(Dataset entries)
- Opening Delimiter -

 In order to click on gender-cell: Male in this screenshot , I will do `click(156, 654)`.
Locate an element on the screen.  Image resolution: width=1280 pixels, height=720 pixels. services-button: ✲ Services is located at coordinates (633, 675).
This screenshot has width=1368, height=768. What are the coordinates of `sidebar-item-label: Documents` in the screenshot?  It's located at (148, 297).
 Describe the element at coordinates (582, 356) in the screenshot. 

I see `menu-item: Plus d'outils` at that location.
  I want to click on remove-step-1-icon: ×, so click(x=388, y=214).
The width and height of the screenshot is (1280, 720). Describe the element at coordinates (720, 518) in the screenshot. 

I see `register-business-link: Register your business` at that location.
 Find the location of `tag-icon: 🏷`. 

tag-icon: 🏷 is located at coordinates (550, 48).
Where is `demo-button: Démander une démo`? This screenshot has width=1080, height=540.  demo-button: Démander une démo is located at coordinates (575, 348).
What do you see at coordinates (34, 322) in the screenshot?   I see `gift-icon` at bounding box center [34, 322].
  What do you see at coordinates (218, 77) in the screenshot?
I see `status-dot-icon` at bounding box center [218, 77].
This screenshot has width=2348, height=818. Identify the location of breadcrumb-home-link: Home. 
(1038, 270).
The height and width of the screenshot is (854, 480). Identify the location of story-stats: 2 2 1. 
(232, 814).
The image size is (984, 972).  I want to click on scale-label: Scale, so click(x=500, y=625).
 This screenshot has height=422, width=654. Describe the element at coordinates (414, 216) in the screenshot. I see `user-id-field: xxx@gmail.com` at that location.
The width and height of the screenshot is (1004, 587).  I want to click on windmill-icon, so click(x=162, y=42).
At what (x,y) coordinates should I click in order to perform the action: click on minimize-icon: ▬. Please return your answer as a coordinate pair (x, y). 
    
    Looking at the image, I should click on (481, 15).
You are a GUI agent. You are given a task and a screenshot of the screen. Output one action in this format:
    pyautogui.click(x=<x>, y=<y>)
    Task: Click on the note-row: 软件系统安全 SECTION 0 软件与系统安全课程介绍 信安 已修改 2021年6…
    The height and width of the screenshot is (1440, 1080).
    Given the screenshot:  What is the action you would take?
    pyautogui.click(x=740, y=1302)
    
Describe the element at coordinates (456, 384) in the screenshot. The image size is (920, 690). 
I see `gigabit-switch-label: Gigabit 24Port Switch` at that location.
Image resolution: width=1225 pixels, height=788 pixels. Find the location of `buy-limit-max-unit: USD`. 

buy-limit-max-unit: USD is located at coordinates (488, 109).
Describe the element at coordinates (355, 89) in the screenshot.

- Closing Delimiter -

- EXERCISE BRIEF
Pull out each line of the items above that contains the string "link", matching case exactly.

- ANSWER AREA
I see `register-business-link: Register your business` at that location.
This screenshot has width=2348, height=818. Identify the location of breadcrumb-home-link: Home. 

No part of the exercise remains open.